===== Extracted material

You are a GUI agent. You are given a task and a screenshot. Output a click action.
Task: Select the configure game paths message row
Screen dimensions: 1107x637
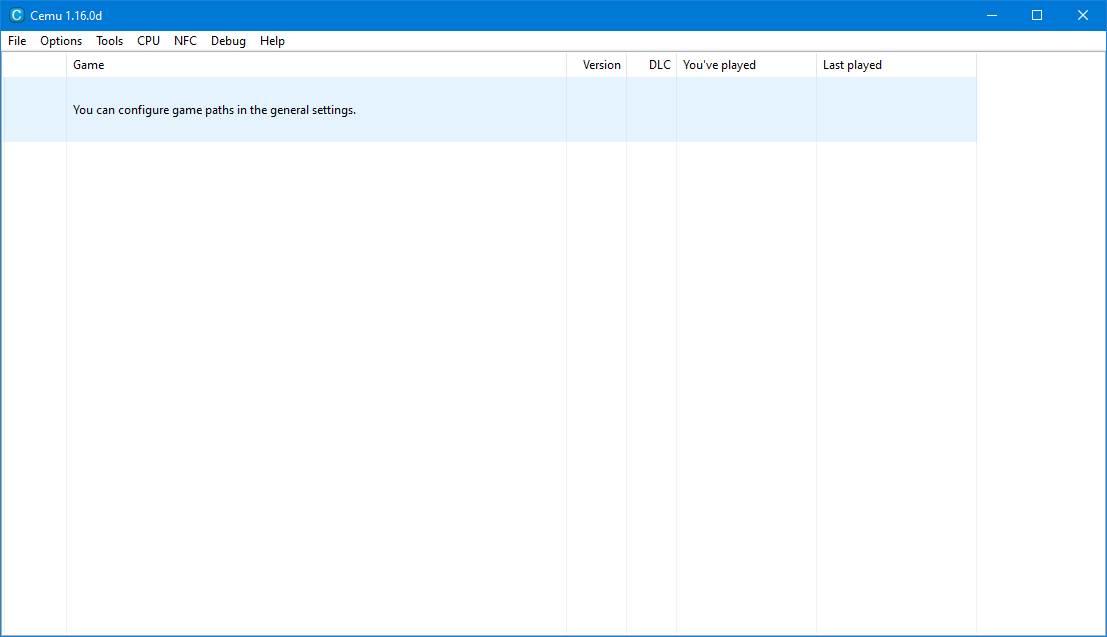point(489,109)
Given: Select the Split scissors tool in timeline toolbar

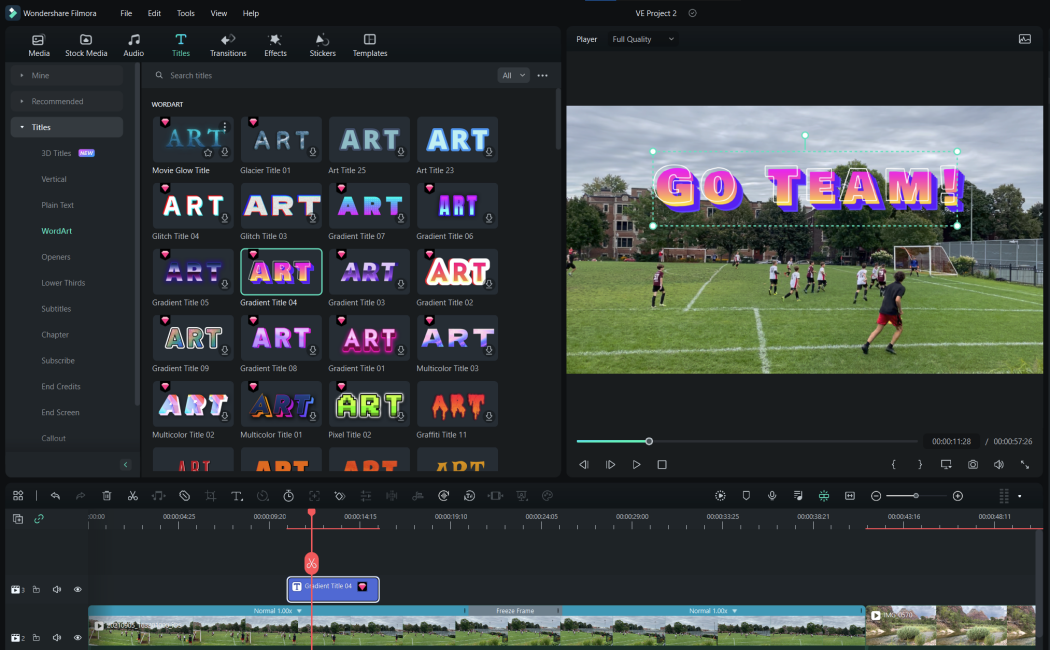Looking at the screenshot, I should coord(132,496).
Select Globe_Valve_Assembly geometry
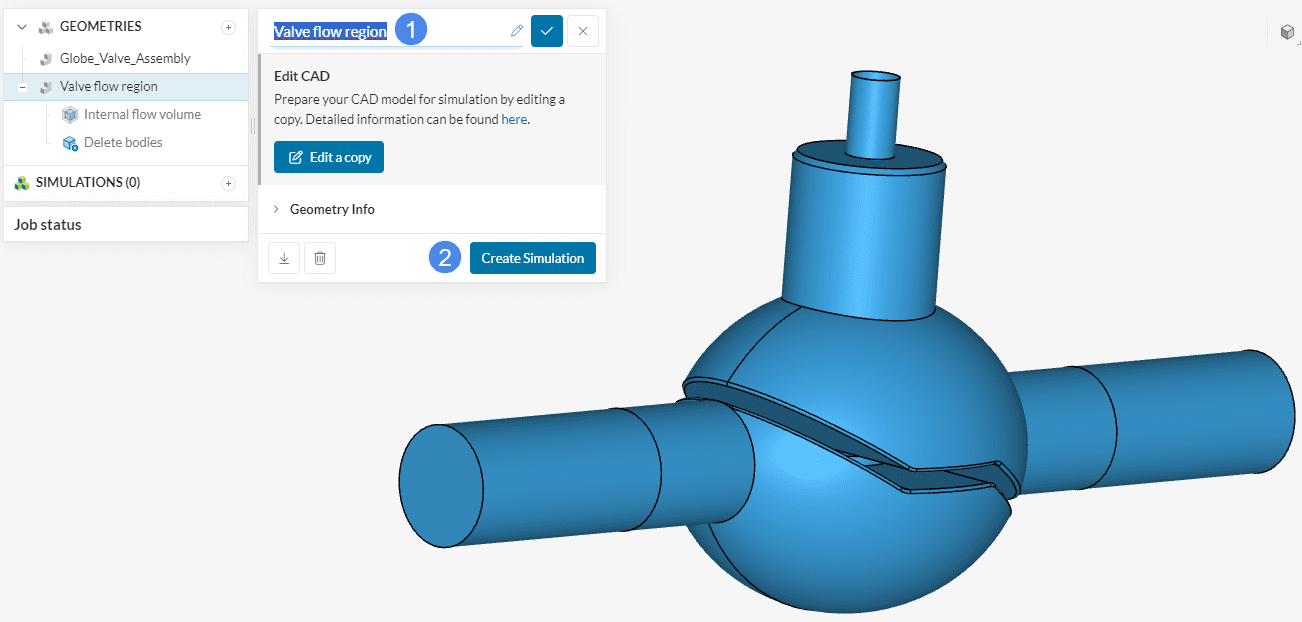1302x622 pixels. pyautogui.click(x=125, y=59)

==========

- [Aim of the task] Copy all the entries above exactly as they stand, except for the pictures.

- [Solution for this problem]
You are a GUI agent. You are given a task and a screenshot. Output a click action.
Task: Select the configure game paths message row
Screen dimensions: 1107x637
point(489,109)
Given: Select the Split scissors tool in timeline toolbar

Looking at the screenshot, I should coord(132,496).
Select Globe_Valve_Assembly geometry
1302x622 pixels. pyautogui.click(x=125, y=59)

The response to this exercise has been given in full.